## PASSAGE PROVIDED
⟨

213 A.3d 1004
Pa. Super. Ct.2019Background
- On June 19, 2014, Daniel Andrews allegedly shot two people (Crosby and Nesmith) during a gathering; both victims were hospitalized and Andrews was arrested the same day after discarding a firearm and behaving combatively. Andrews confessed to the shootings at the police station later that evening.
- Andrews was charged with aggravated assault, persons not to possess a firearm, carrying a firearm without a license, carrying a firearm in public in Philadelphia, and possession of an instrument of crime; a jury acquitted him of aggravated assault and the PIC charge was later dismissed.
- Pretrial, Andrews moved to dismiss under Pa.R.Crim.P. 600 (speedy trial), to suppress evidence based on alleged defects in the search-warrant affidavit (Franks challenge), and to suppress his custodial confession as involuntary; the trial court denied all motions.

⟩

## BRIEF
Write the next part of the case summary on the Daniel Andrews shooting prosecution, picking up after its final sentence. The data that follows comes from an unrelated source.

## DATASET SECTION
⟨

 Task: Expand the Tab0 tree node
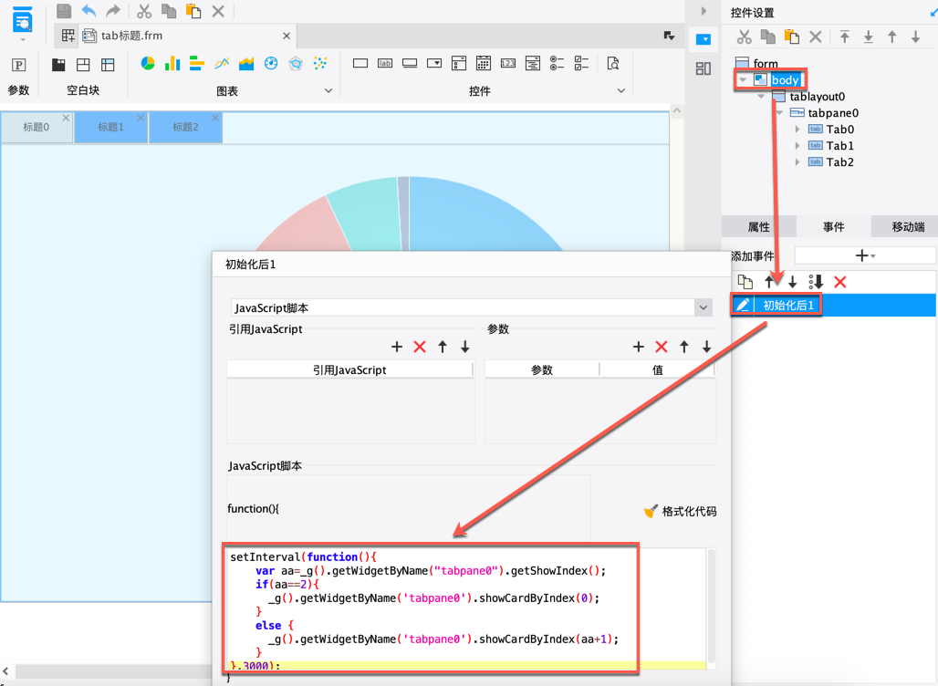797,130
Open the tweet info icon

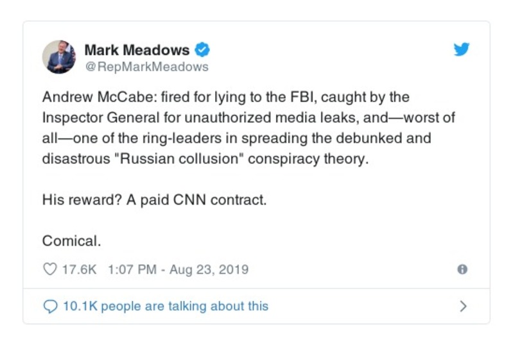[462, 269]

⟩

## RESPONSE FOR THIS EXERCISE
- At trial the defense presented involuntary-intoxication evidence (claiming unknowing K-2 ingestion). Andrews was convicted on several VUFA counts and sentenced to consecutive terms totaling 8–20 years’ imprisonment.
- Andrews appealed, challenging denial of the Rule 600 motion, suppression rulings (warrant and confession), and the excessiveness of his sentence; the Superior Court affirmed in all respects.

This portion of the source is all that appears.